Wednesday, April 22, 2009

Clash of Civilizations, agaaaaaaaaaaaaaain

Samuel Huntington, in his work, “The Clash of Civilizations,” sees that the world is organized at the macro level in “civilizations” or the largest group to which a people will consider themselves as part of a “broader cultural entity.” (Huntington 1993) Huntington argues that the frontiers that exist between civilizations in the physical world as areas of friction that are likely to erupt into full scale conflict. He takes a realist’s view of the world and notes that there are places all over the world where groups from different civilizations are in conflict. Huntington extrapolates these examples into a thesis that predicts that in those areas where disparate civilizations exist across a frontier will feature conflict.

The thesis is less than satisfactory in describing the conflict between the Communism and democracy, and the current conflict between radical Islam and democracy. Communism does not seem to meet Huntington’s description of “civilization,” but for 45 years, the main area of friction in international relations was between communism and democratic countries. Forces were literally arrayed across from one another in Western Europe, the Florida Straits, the Korean DMZ, the Taiwan Straits, Vietnam and in Africa. Civilizations did not seem to matter in that conflict, but ideology certainly did. Likewise in the current conflict, ideology is the most important trait of those in conflict. Huntington, were he alive, would look at the current range of conflicts; 9/11, Iraq, Afghanistan, Chechnya, India, sub-Saharan Africa and seen Islam in conflict with the West, Hindus, Slavs and Africans. But that seems overly complicated. The current battles are between adherents of the most radical strains of Islam against anyone who believes anything else. Radical Islam is relentless, aggressive and willing to confront anyone. Although Kennan was writing about communism in his essay “Sources of Soviet Conduct,” his words are nonetheless prescient in the current conflict. “It cannot easily be defeated or discouraged by a single victory on the part of its opponents. And the patient persistence by which it is animated means that it can be countered not by sporadic acts which represent the momentary whims of democratic opinion, but only by intelligent long range policies on the part of [radical Islam’s] adversaries – policies no less variegated and resourceful in their application than those of [radical Islam] itself.” (Kennan 1947, 861) A virulent ideology, with a worldwide presence challenging any country or people who do not believe, this goes beyond civilization and goes to ideas. The real frontier in the world is not based on characteristics but on the ideas that the people hold. Where those ideas are in tension, so too will be people and countries.

Sources Cited

Cashman, Greg. 1993. What Causes War? Lanham, MD: Lexington Books.

Doughtery, James E. and Robert L. Pfaltzgraff, Jr. 2001. Contending Theories of International Relations: A Comprehensive Survey.
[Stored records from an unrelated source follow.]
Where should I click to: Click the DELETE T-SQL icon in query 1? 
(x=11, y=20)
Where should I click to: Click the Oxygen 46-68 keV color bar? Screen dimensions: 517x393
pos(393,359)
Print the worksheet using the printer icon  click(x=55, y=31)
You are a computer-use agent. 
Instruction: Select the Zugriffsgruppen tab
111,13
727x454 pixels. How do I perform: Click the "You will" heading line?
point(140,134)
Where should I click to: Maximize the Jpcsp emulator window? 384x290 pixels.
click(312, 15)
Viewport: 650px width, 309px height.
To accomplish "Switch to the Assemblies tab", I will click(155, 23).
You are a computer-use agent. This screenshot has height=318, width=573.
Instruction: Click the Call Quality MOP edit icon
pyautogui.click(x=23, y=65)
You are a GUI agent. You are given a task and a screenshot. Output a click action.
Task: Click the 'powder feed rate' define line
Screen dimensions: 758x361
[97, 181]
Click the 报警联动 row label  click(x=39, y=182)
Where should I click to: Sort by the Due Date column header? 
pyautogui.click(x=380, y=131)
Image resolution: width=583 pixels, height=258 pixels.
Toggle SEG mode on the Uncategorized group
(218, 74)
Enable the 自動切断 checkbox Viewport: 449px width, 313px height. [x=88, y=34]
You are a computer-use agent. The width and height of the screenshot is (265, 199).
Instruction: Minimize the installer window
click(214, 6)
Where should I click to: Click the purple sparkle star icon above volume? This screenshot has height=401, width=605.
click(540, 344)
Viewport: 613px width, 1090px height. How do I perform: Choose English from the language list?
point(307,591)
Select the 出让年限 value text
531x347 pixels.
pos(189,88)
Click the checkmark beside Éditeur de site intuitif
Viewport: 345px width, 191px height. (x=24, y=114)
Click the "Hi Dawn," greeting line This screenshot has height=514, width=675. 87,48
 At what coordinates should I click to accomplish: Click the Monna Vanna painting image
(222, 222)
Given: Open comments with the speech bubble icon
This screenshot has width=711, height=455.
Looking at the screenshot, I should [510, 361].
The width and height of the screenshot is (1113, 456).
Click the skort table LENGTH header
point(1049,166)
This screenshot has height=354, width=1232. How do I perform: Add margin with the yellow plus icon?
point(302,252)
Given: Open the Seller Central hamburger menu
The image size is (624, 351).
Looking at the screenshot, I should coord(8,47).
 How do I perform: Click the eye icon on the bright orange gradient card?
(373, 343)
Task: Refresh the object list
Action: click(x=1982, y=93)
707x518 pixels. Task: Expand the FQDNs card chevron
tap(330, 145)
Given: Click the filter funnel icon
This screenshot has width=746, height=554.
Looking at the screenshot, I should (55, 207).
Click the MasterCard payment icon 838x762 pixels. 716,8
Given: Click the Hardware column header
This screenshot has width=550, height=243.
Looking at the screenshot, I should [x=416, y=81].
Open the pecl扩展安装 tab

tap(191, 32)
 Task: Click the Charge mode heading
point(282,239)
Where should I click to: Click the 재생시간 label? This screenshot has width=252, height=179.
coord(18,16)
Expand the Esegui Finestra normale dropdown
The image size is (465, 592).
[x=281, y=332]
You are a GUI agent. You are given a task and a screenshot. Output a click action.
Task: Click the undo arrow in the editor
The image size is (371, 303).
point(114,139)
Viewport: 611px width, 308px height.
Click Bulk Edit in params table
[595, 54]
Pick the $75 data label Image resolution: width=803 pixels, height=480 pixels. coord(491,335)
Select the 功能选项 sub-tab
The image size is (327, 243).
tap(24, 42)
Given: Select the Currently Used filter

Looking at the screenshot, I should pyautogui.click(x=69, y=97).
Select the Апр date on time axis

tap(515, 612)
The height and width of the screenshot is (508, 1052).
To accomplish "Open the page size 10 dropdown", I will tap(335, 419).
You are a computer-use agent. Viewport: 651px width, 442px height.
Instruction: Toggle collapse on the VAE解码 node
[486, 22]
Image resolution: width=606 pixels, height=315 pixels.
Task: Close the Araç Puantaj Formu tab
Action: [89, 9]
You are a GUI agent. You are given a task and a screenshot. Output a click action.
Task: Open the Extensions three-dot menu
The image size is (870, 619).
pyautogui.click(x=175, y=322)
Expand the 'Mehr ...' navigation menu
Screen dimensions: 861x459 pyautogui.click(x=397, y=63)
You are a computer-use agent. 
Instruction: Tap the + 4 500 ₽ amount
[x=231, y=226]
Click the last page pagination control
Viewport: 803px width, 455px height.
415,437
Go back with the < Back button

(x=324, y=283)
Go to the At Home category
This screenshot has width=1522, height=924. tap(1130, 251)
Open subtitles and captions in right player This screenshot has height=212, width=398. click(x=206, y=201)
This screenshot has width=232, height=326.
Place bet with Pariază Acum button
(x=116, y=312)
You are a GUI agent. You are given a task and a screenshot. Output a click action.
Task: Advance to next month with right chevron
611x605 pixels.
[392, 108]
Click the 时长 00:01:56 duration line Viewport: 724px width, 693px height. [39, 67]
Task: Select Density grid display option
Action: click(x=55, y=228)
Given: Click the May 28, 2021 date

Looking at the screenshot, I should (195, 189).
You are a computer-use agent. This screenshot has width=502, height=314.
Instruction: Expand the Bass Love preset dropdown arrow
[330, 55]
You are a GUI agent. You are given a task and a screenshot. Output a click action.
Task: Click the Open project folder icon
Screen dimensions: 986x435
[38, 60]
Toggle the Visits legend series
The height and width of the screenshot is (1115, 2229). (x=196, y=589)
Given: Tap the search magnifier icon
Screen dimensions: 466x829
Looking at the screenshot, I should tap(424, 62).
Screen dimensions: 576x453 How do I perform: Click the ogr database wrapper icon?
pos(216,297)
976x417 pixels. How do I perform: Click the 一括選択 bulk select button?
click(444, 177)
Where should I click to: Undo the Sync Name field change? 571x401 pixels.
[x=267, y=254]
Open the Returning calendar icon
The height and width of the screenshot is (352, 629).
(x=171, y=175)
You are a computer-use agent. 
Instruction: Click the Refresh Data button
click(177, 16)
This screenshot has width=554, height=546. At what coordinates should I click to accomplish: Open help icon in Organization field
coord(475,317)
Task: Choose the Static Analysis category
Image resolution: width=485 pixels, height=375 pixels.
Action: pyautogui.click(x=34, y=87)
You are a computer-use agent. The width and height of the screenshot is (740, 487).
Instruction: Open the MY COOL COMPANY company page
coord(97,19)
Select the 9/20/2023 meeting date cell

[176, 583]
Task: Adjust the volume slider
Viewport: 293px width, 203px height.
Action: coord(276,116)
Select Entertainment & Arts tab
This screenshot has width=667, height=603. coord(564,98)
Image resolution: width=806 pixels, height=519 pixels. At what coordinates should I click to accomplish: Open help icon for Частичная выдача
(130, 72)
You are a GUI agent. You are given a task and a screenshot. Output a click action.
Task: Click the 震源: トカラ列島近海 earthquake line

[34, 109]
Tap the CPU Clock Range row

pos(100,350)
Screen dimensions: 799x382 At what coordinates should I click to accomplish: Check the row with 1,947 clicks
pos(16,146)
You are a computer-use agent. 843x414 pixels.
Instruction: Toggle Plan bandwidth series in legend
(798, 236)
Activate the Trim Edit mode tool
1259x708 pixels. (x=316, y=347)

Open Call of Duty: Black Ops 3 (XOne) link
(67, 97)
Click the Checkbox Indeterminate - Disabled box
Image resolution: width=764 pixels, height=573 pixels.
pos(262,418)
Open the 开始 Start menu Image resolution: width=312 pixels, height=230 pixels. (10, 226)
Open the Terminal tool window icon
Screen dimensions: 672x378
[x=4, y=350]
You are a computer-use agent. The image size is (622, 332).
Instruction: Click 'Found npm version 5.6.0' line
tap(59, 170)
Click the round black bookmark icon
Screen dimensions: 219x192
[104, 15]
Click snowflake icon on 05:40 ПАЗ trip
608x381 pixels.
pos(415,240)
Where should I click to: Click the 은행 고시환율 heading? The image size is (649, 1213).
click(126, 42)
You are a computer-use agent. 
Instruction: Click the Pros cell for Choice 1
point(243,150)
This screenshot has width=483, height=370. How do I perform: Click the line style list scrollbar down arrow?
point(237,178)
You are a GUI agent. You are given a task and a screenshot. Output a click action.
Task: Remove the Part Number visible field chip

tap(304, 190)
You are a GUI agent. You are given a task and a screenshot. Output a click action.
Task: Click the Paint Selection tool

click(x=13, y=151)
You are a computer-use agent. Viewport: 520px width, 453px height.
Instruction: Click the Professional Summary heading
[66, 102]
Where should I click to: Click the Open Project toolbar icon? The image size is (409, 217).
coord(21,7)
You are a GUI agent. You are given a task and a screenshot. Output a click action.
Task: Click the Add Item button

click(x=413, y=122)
New York: Longman.

Huntington, Samuel. 1993. “The Clash of Civilizations.” Foreign Affairs 72:3.

Kennan, George. 1947. "Sources of Soviet Conduct." Foreign Affairs 26:2.

Little, Richard. 2007. The Balance of Power in International Relations: Metaphors, Myths and Models. Cambridge: Cambridge University Press.

Morgenthau, Hans. 1978. Politics Among Nations: The Struggle for Power and Peace, Fifth Edition, Revised. New York: Alfred A. Knopf.

Wallerstein, Immanuel. 1974. The modern World System I: Capitalist Agriculture and the Origins of the European World-Economy in the Sixteenth Century. New York: Academic Press.

Waltz, Kenneth. 1992. “Realist Thought and Neorealist Theory” in Robert L. Rothstein and William T.R. Fox, The Evolution of Theory in International Relations. Columbia: University of South Carolina Press.